Our organizations—Instituto Sucupira, Macarena Birding, and Inisiasi Masyarakat Adat (IMA)—are rooted in community knowledge, scientific research, and Indigenous leadership. We work to protect forests, waters, and biodiversity while building dignified economic alternatives and strengthening the voices of those most affected by these crimes.

Challenges and key issues our communities are facing

In Brazil, Indigenous territories in Pará state are under siege from deforestation, industrial monocultures, and criminal networks that thrive on land grabbing and money laundering. In Colombia, communities in Meta face deforestation due to the expansion of the cattle frontier, limited state response, and threats against environmental defenders working to protect unique ecosystems. In Indonesia, coastal and Indigenous communities confront the devastating impact of illegal fishing, which destroys marine ecosystems, erodes cultural heritage, and fuels corruption and other transnational crimes.
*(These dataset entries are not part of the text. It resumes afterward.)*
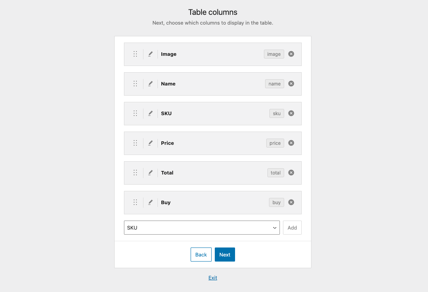The width and height of the screenshot is (428, 292).
Task: Go Back to the previous step
Action: 201,254
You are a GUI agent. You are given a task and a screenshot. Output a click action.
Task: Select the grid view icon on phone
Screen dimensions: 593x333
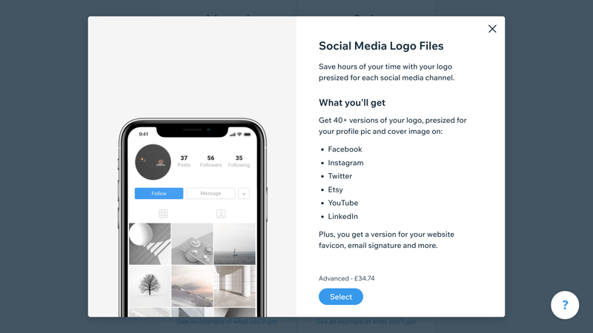tap(163, 214)
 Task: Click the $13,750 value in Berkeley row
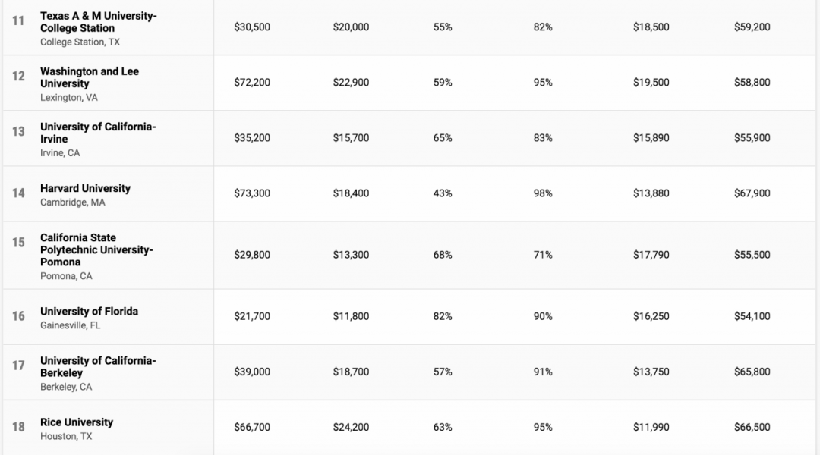tap(651, 372)
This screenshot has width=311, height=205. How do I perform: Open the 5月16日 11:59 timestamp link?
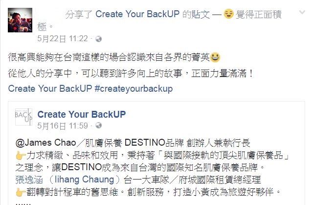[x=63, y=126]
Across all three contexts, we see the same patterns: extractive activities carried out illegally or under weak oversight, communities left vulnerable, defenders exposed to threats, and ecosystems irreparably damaged. Environmental crimes are not isolated, they are part of a network of illicit economies that demand international attention.
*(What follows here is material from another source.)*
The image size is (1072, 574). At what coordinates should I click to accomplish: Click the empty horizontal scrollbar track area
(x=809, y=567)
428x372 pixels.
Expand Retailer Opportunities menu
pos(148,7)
We are not diplomats and neither experts on the UNTOC. We are community leaders who defend forests, rivers, and oceans. But it is clear to us that the status quo is not working. Communities are being exploited, environments destroyed, and too often the crimes go unpunished. We came to Vienna to demand change, and we will continue to do so.

Recommendations

Based on the gaps and challenges that we see in our communities, we urge we call on the international community to make concrete advances through the IEG, to work towards the following objectives

  • Strengthen international cooperation to trace and monitor commodities linked to environmental crimes (such as timber, soy, cattle, fish, and minerals), drawing on mechanisms modeled on existing UNTOC protocols.
  • Establish robust oversight and traceability systems for machinery, equipment, and chemical inputs that enable destructive activities such as mining, industrial farming, and illegal fishing.
  • Ensure accessible and simplified funding for community-led conservation projects, removing bureaucratic barriers that exclude grassroots organizations.
  • Promote sustainable economic alternatives—such as ecotourism, biodiversity-based enterprises, and Indigenous knowledge-based livelihoods—that provide dignity while protecting forests, rivers, and oceans.
  • Create regional and international protection programs for environmental defenders, including rapid-response mechanisms and cross-border cooperation, recognizing the transnational nature of the threats they face.
  • Develop a global framework on illegal fishing as a form of environmental crime, ensuring coordinated enforcement, transparency, and accountability across borders.
  • And to ensure action and accountability, launch formal negotiations for an additional Protocol to the UN Convention against Transnational Organized Crime (UNTOC). This can become a necessary tool to ensure accountability, protect vulnerable communities, and safeguard our planet.

A call for collaboration, support, and continued dialogue

We are grateful to the Chair of the IEG, Mr Carlos Sanchez del Aguila, of the Peruvian government, along with the EU, Italy and France, for providing the space for us to participate in the first IEG through a Special Event.  However, the lack of official participation for civil society remains a weakness of the IEG. Despite the lack of access, we will continue to make our voices heard.  In this spirit, we call on Member States, international agencies, and civil society to act with urgency and ambition. Our communities are already innovating and resisting on the frontlines, but without global solidarity and coordinated action, the costs—to people, cultures, and ecosystems—will be irreparable.

Protecting forests, waters, and biodiversity is inseparable from protecting human dignity and justice. Together, we must act!